After months of freight improvement following the outbreak in March, freight demand dropped slightly from July to August, which helps shed a little light on recent price softening in some segments.  

The chart below shows that even with the recent drop, freight demand remains relatively high. 

It’s important to point out that freight is extremely healthy despite the recent reduction in demand. Reports have indicated that both truck and commercial trailer orders are increasing, which is a positive sign for both the trucking industry as well as the US economy.  

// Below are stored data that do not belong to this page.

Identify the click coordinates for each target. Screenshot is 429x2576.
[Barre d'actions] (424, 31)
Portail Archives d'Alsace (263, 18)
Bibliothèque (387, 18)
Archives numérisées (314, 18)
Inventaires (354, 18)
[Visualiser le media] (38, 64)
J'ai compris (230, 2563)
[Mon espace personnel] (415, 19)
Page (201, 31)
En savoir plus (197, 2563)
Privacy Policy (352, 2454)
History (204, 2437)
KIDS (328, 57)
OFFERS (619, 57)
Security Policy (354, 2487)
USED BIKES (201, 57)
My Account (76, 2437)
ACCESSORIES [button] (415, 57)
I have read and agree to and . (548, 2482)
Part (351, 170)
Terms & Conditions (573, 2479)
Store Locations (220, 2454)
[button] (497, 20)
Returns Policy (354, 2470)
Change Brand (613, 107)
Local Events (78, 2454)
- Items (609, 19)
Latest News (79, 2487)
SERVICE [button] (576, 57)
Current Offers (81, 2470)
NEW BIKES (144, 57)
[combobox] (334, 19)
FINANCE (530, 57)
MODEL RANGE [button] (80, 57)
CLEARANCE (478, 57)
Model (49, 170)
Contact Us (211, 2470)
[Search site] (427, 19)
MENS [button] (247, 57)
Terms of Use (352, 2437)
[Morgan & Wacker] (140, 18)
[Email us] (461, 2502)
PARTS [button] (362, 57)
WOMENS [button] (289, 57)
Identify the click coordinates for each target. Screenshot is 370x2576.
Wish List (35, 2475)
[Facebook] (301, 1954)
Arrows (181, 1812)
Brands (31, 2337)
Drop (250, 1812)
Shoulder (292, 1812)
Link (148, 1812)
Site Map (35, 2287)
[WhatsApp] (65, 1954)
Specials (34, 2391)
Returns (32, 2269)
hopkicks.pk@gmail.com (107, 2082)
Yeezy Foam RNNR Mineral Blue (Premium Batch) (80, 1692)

Commercial Trailer Value Trends 

  • Heading into 2020 a surplus of commercial trailers in the market caused an increase in depreciation for all trailer segments. 
  • COVID-19 has affected commercial trailer values in much the same way as it impacted Medium and Heavy-Duty truck and tractor values.  
  • As a result of mandated shutdown periods, excess inventory was sold off while only a limited number of new units were placed in the market, which helped improve demand, allowing prices to stabilize or increase in some cases.   
  • Recent week-over-week trends indicate that pricing has leveled off and may begin to slowly depreciate as production slowly increases. 

The charts below show average wholesale price changes over the past two years for the commercial trailer segments Black Book analyzes. 

Wholesale prices for Curtain Side, Drop Style, and Dry Vans all improved heading into the final quarter of 2020. Manufacturer production slowdowns have significantly reduced vehicle supply, which has increased values for most segments.  

Live Floor and Lowbed trailer values stabilized heading into Q4, while an increase in the supply of Livestock and Dump trailers has caused values in those segments to depreciate.   

Refrigerated and Chip-Ag. Open Top Vans also stabilized heading into the final quarter of 2020. Steel and Steel Drop Deck Flatbeds are in high demand because of their practicality and versatility; from transportation to construction, these units are used in a wide variety of markets.